Six years down the line, the President is yet to fulfill his promise of fundamental constitutional amendment to achieve devolution of powers, to the citizens and instead of apologizing for this abysmal failure, the President has turned around to attack the people, in describing those agitating for restructuring and true federalism as being ignorant and lacking in knowledge. It would then mean that the APC too, as a political party, is totally ignorant and lacking in knowledge, when it purported to set up its Committee on Restructuring headed by the Governor of Kaduna State, Mallam Nasir El-Rufai. That Committee travelled all over Nigeria, claiming to collate the views of the people on restructuring and it indeed submitted its report to the President. What this means is that the President and his party deceived Nigerians and indeed the whole world, with their Manifesto. And it is no wonder that the APC has not been able to find its bearing, even as the ruling party in power.

Since the inglorious exit of its erstwhile National Chairman, Comrade Adams Oshiomole, through a coup d’etat that was stage-managed by the President right in his office, the party has remained comatose ever since, as if under some kind of spell. It has not been able to organize any convention to elect its national officers, it has no enduring party structure and it is being administered by interim officers who have spent well over one year in office, without accountability or control.

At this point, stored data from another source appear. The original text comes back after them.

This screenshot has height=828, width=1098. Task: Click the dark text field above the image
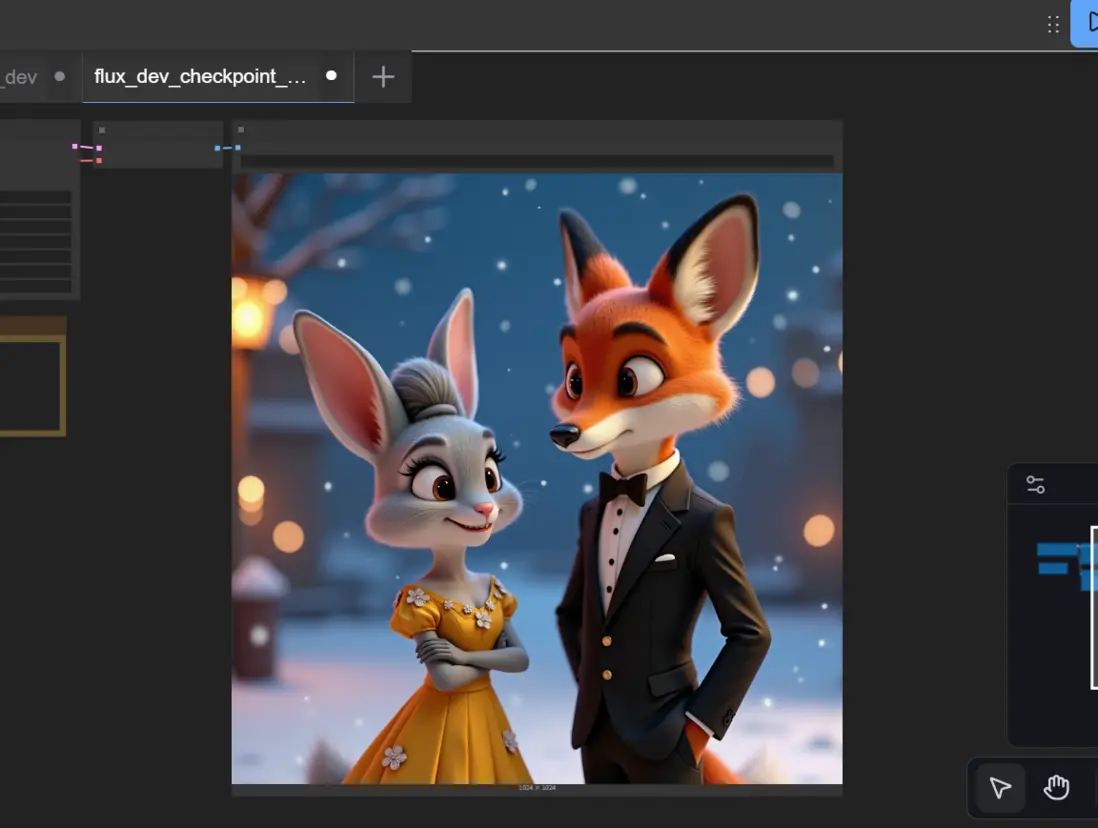(x=537, y=160)
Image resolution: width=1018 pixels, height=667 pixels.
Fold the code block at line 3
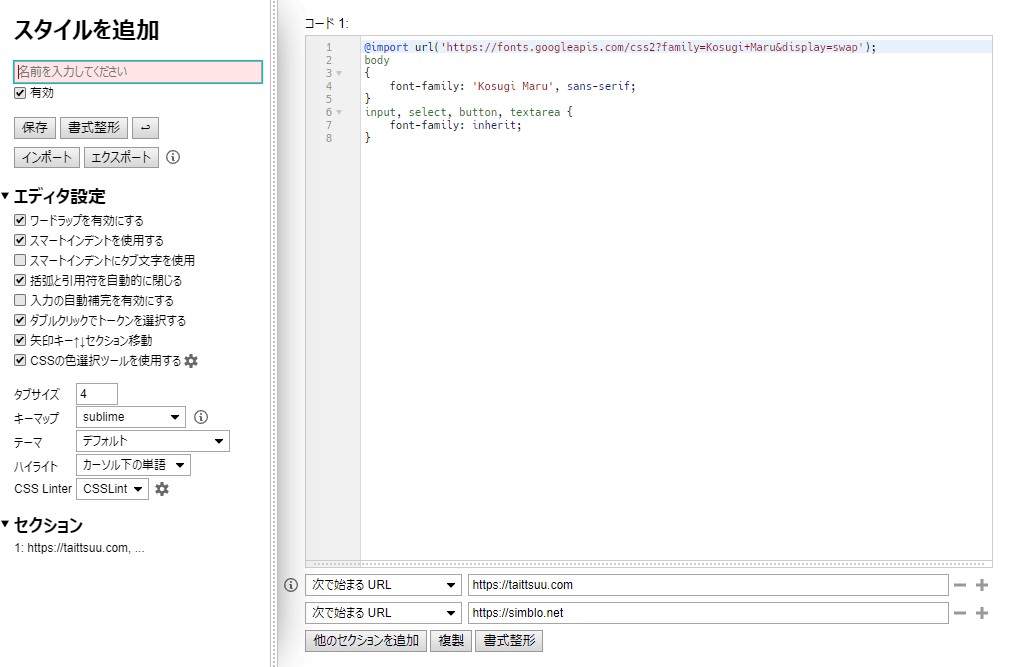[x=339, y=73]
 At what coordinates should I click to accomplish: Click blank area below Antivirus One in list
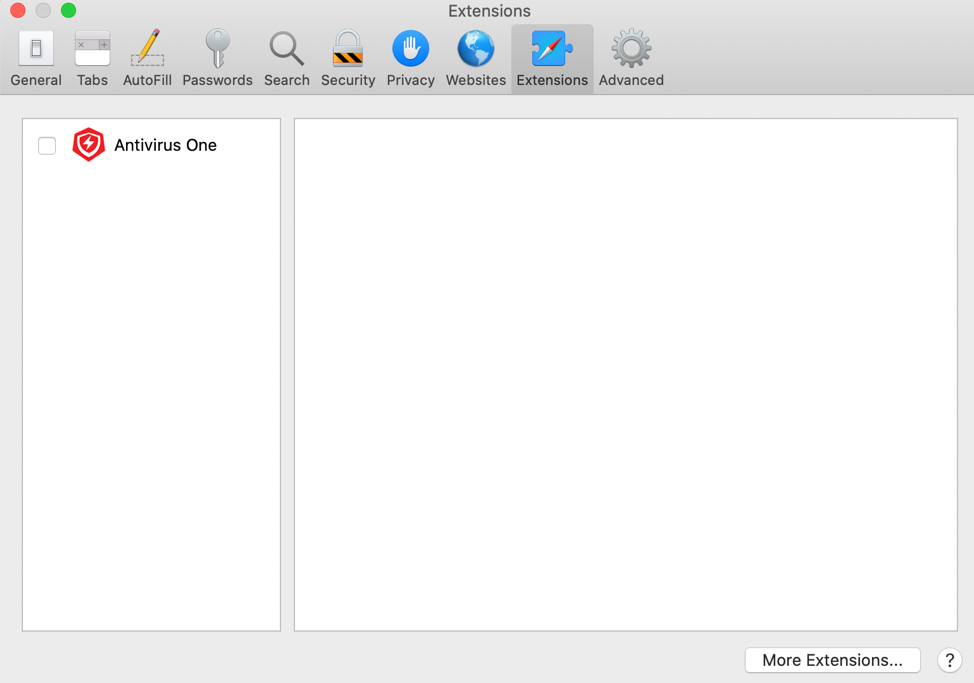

The concept of open grazing, which the President is propagating with all his energy, is totally outdated. If the President had summoned the same zeal with which he has granted several media chats in support of open grazing, if the President had mobilized the same strength with which he is presently pursuing the recovery of the so-called grazing routes, to tackle insurgency and the invasion by bandits, Nigeria would have been a peaceful place to live in. According to Wikipedia, grazing is “a method of animal husbandry whereby domestic livestock are allowed outdoors to consume wild vegetation in order to convert grass and other forages into meat, milk, wool and other animal products, often on land unsuitable for arable farming.” In Nigeria, the animals being referred to are the cows, assembled together by herdsmen who are itinerant livestock farmers. From the Wikipedia definition, the grass to be grazed is usually on land not suitable for arable farming. This then takes us to the very important question of ownership of land.

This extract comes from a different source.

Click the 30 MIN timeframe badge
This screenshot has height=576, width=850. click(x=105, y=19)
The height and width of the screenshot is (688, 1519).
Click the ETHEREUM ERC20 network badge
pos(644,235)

Generally, grazing is not expected to be a free for all exercise embarked upon openly and with reckless abandon, not giving care to ownership of land and farmlands. This is the major difference between the position of the President and the people of Nigeria. Open grazing simply means that herdsmen will be free to trespass upon land anywhere and at any time, with their cattle, whether or not that may lead to destruction of crops on farmlands is immaterial. On the other hand is the Land Use Act, which has vested all land in the Governor of the State on behalf of the people, since 1978. In order to preserve its provisions, the said Land Use Act has been inserted into the 1999 Constitution as one of the laws that cannot be easily amended. Under and by virtue of section 34 of the said Land Use Act, those who are in possession of land prior to its commencement are conferred with a deemed right of occupancy, over all land already occupied before the enactment of the Act.

This right has been held to be sacrosanct, by the Supreme Court and it cannot be overreached even by the Governor, without following due process of law in proper acquisition and compensation. If the Governor cannot take over land without following due process of law, how will it be possible for herdsmen to take over people’s land without their consent and even proceed to destroy their crops, at will and unquestioned? This is what the President is defending, with the votes entrusted to him twice now in 2015 and 2019.